> **PROVIDED RECORDS**:
start

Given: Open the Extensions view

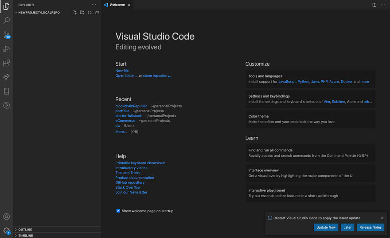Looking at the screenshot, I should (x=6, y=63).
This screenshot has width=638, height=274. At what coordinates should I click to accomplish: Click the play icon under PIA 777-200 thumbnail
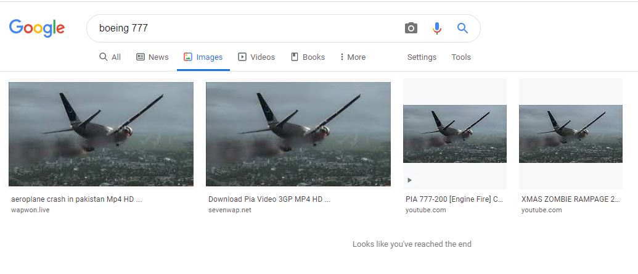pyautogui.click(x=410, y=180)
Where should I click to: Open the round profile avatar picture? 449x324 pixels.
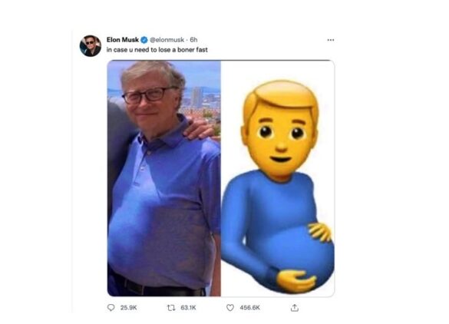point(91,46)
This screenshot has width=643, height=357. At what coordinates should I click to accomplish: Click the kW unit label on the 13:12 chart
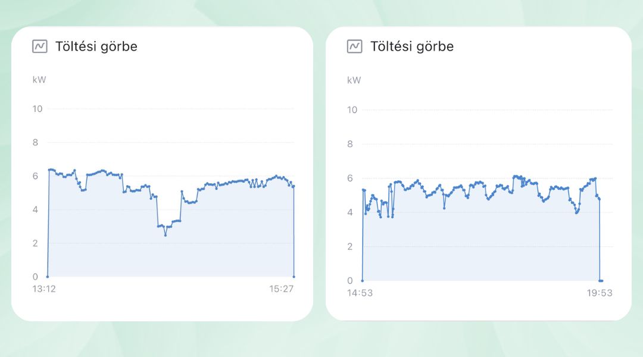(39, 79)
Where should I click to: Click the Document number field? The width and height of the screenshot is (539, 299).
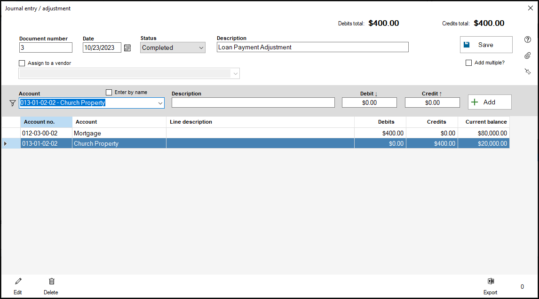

end
start

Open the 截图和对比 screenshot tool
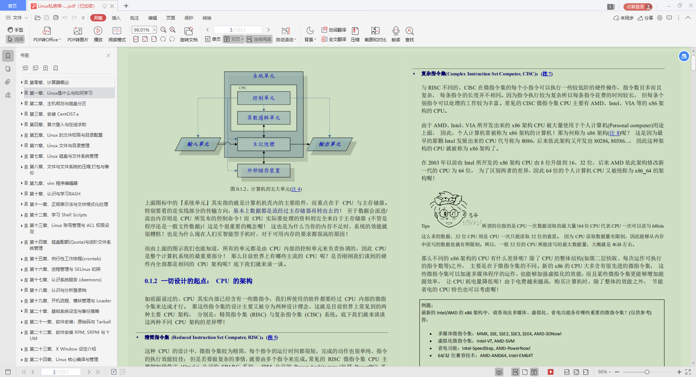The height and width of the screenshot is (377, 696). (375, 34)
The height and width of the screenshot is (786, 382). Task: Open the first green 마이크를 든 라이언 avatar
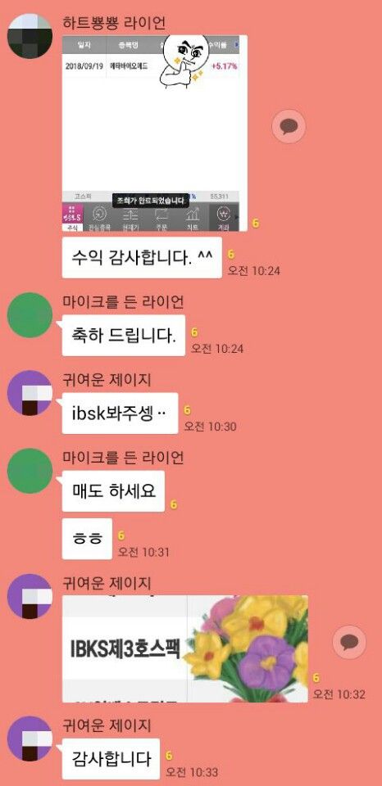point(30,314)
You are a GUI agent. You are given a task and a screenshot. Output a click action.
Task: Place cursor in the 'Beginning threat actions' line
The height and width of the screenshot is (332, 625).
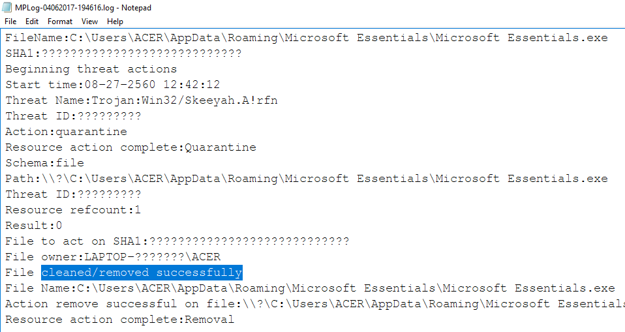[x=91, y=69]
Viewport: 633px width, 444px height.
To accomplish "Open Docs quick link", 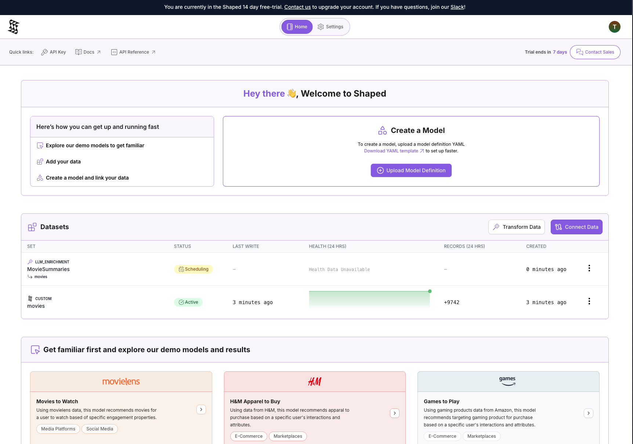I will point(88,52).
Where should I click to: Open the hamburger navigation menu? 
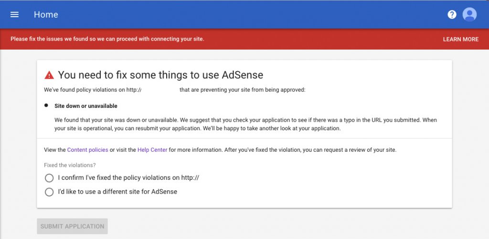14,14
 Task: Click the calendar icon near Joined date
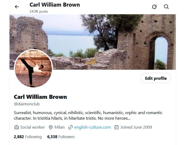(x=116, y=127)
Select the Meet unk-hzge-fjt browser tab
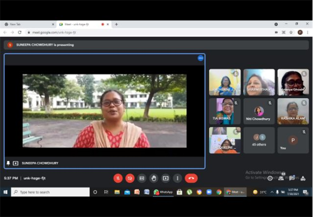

end
start

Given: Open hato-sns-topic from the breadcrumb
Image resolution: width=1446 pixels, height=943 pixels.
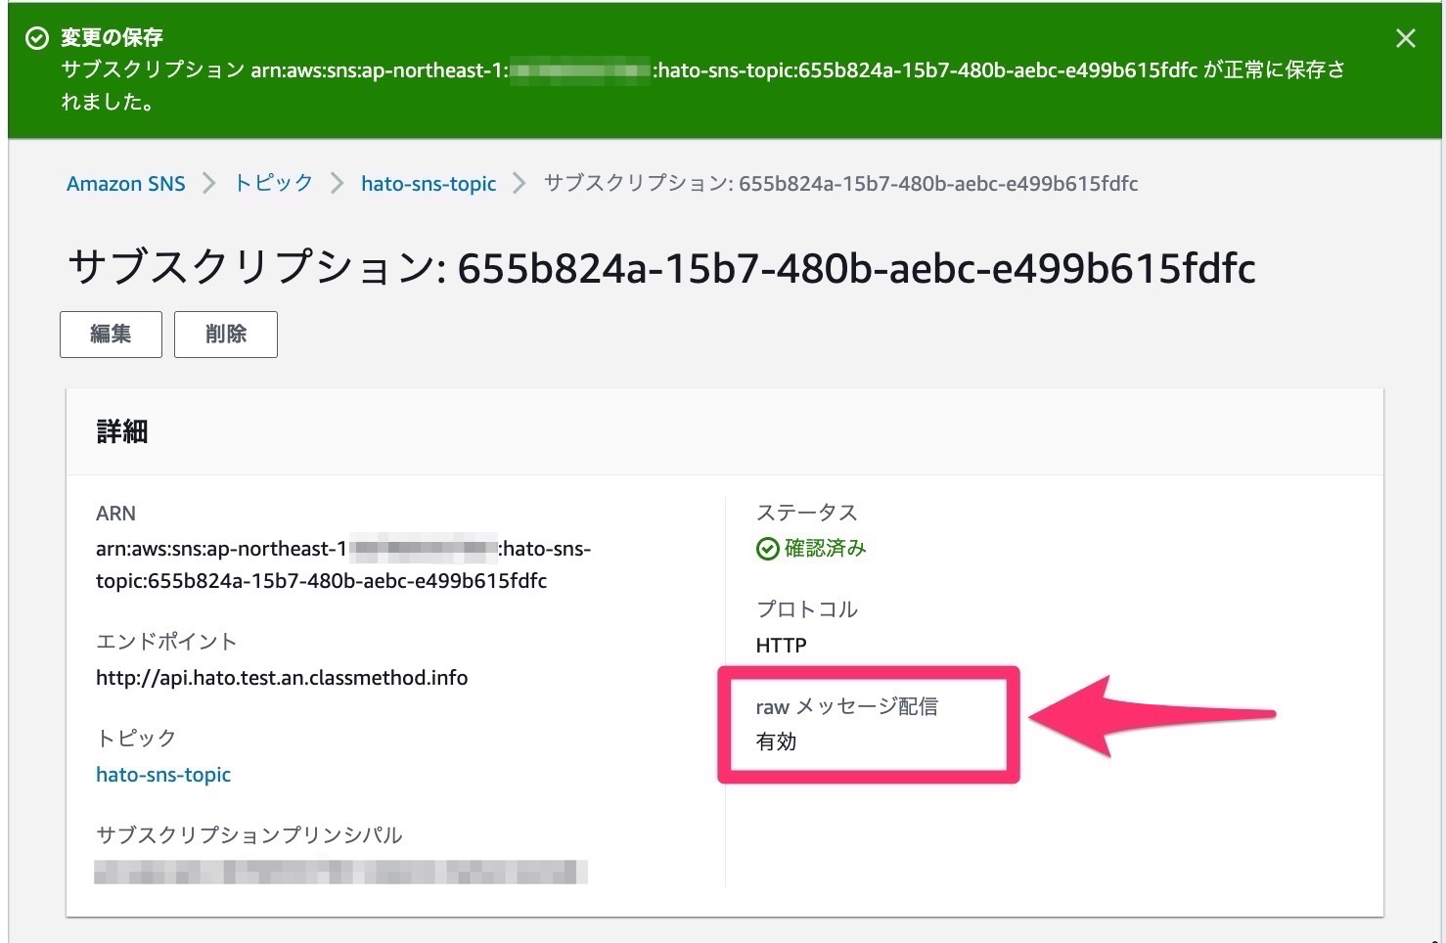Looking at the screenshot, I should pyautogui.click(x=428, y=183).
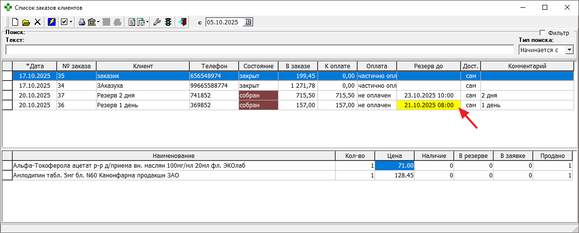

end

> **DO THIS**: Render the records from the line containing "Where should I click to: Open the round" through the line containing "Where should I click to: Click", inclusive, as a JSON list of strings with one string per line. Skip blank lines and leave the pictures out.

> **RESPONSE TO THE TASK**:
[
  "Where should I click to: Open the round profile avatar picture? 449x324 pixels.",
  "point(91,46)",
  "This screenshot has width=643, height=357. At what coordinates should I click to accomplish: Click the kW unit label on the 13:12 chart",
  "(39, 79)",
  "Where should I click to: Click the Document number field? The width and height of the screenshot is (539, 299)."
]